428's & 455's use to be in high demand. But, since the cheap 400 block stroker assemblies came along, the 428 & 455 blocks are not worth as much. And since the 428 didn't come in an A-body or F-body, there are not many guys restoring 428 cars. 

Guessing that a good 428 or 455 block might not be worth more than maybe $600, unless it was some rare 455 HP number. 

I assume that a 481988 400 block is one of the most common desirable blocks nowadays, for stroker builds. 
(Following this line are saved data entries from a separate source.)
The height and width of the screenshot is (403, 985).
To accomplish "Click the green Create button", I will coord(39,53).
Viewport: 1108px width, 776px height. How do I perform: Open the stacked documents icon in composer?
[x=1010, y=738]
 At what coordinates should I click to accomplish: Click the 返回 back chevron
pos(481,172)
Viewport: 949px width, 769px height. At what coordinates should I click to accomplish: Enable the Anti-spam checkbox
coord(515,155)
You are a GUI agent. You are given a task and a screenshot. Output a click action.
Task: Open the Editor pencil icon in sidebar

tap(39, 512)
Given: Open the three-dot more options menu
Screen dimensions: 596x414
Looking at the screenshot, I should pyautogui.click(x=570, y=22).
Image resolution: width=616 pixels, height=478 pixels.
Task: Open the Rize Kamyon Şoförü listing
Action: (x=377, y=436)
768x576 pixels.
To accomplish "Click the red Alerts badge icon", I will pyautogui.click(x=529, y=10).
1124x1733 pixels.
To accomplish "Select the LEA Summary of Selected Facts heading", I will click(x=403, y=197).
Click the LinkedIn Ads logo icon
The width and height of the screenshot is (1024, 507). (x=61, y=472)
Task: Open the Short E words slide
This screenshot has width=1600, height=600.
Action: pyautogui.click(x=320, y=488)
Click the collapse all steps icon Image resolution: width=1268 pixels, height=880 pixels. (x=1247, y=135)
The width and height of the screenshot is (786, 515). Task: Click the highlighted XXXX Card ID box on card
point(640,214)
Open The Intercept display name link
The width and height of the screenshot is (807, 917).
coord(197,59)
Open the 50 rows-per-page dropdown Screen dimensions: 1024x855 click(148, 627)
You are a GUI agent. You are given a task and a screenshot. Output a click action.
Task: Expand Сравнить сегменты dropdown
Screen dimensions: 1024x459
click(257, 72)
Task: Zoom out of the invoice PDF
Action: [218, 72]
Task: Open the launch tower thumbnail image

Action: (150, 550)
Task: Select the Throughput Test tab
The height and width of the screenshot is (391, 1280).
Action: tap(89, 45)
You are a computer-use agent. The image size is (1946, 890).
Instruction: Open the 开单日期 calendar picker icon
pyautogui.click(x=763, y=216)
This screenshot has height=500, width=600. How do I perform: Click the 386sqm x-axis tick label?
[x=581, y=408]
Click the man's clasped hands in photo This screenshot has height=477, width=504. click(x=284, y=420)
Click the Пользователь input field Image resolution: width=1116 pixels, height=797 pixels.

I suppose pinion head would know more about the current block values than anybody here.


----------



## PontiacJim (Dec 29, 2012)

dcoydad said:


> I recently stumbled onto a virgin 428 block with crank. I have been thinking about building a motor for my 68 GTO to replace the numbers matching number motor and put it on the shelf. I'm not too hung up on what block I put in my goat and originally thought would build a 400. My question is: should I put this block out for someone wanting to restore a 67 with a 428 and if so; what is a fair price? I'm not sure if anyone is interested in a 428 block. Give me your thoughts. Thanks


I would use the 428 in your '68. The 428 was installed in the GTO as a swap for the 400 by dealers. Royal Pontiac in Royal Oak, Michigan, was one such dealer that installed three of the 428's which had the "Bobcat" treatment. Talked to a guy at a local car show who was from Long Island, NY, where street racing was big time and many dealerships offered upgrades through Motion Performance and other dealerships. He purchased 2 new 1968 GTO's. He purchased his GTO with a 428 & 4-speed. He purchased a GTO convertible for his wife. He still has the 428 engine and it was in a hot-rod he built. I looked at it and it was a 1968 428.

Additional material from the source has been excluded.